## Try it
The answer must consist of each line below that holds the word "agent", copied as it stands.

[Start of section]

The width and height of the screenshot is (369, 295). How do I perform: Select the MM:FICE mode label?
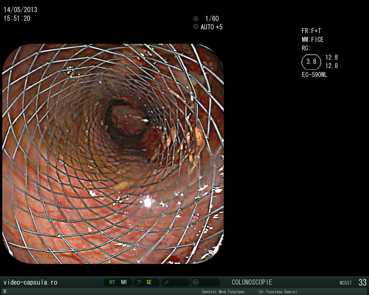[313, 39]
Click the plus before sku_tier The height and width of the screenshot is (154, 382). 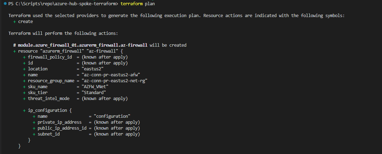tap(24, 93)
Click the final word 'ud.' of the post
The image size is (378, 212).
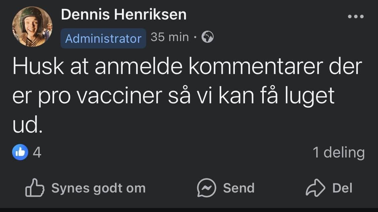pos(28,125)
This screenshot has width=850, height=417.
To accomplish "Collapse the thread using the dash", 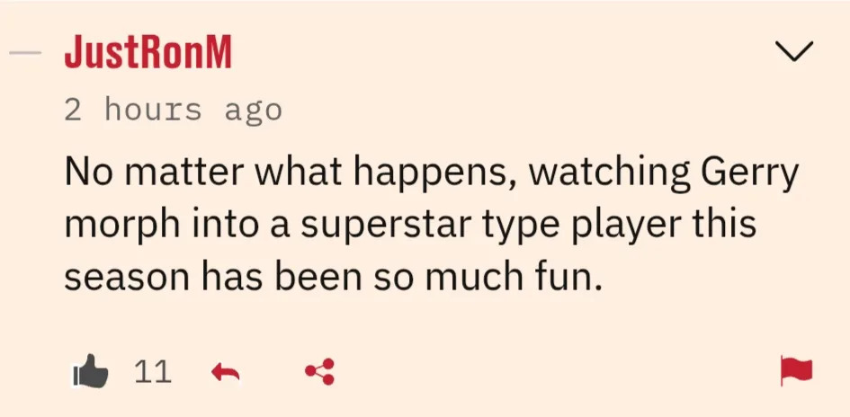I will (25, 53).
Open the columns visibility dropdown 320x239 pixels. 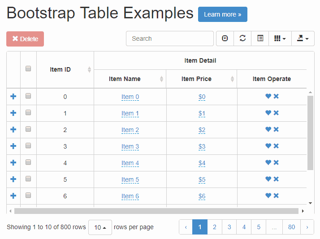pyautogui.click(x=280, y=38)
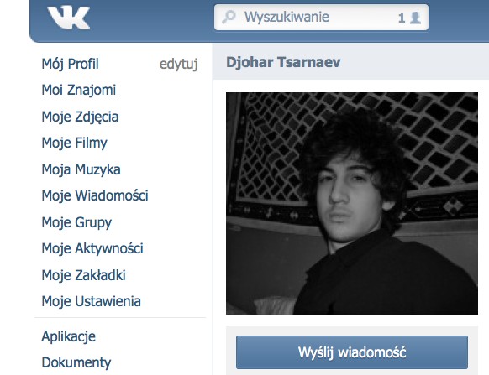Open Moje Filmy videos section
489x375 pixels.
(x=74, y=143)
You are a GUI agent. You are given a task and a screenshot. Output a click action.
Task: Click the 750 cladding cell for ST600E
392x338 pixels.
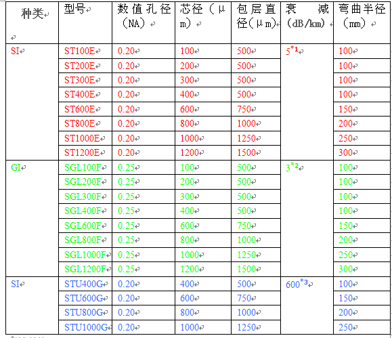click(x=256, y=109)
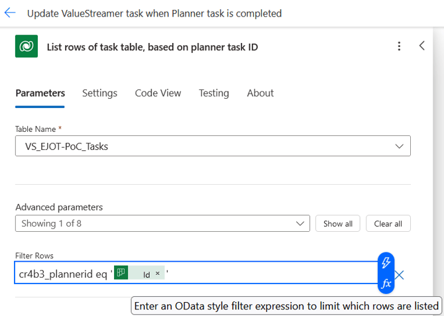
Task: Click the green Dataverse connector icon
Action: 27,46
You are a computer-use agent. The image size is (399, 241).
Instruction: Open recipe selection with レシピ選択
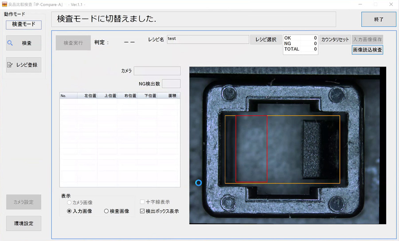266,39
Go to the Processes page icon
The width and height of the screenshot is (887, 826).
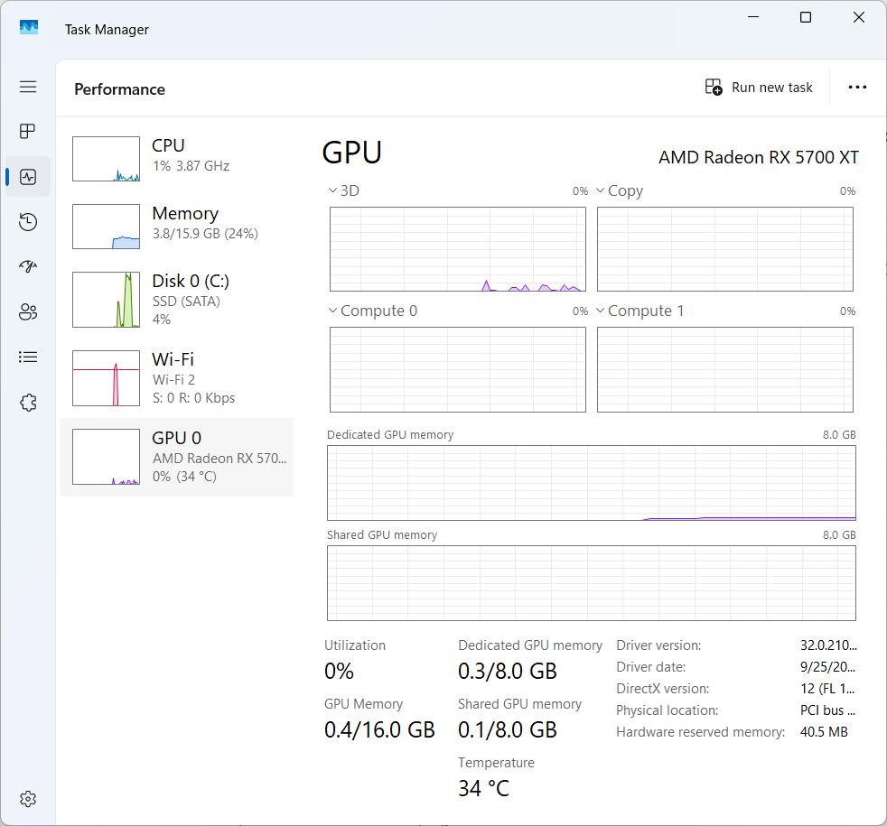coord(28,132)
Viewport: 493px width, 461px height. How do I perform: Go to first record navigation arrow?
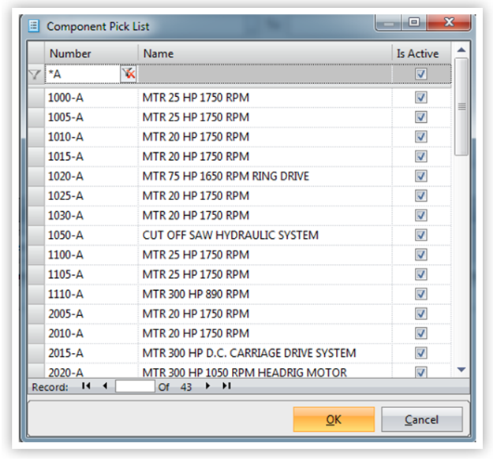pos(87,386)
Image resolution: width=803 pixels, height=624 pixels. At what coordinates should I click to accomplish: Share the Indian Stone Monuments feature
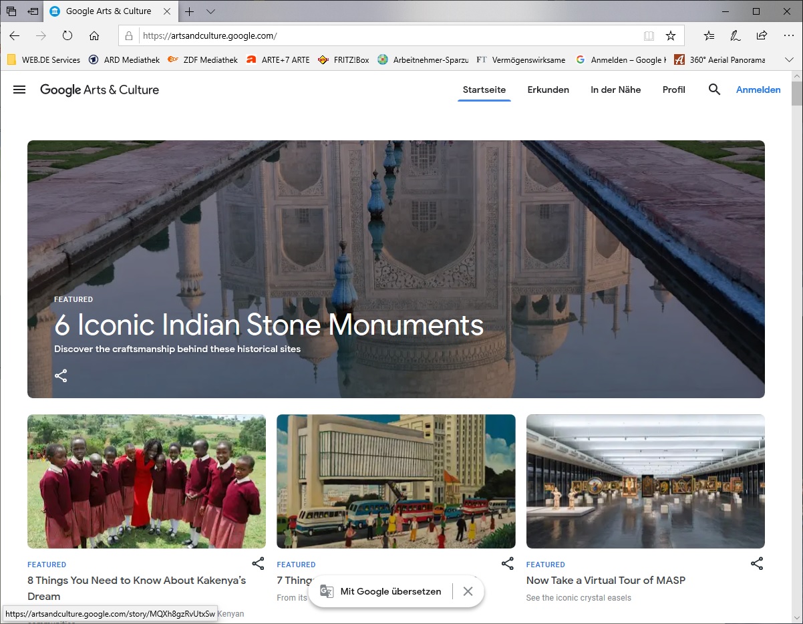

[End of section]

## Reply
You are a GUI agent. You are given a task and a screenshot. Output a click action.
You are a computer-use agent. The image size is (399, 241).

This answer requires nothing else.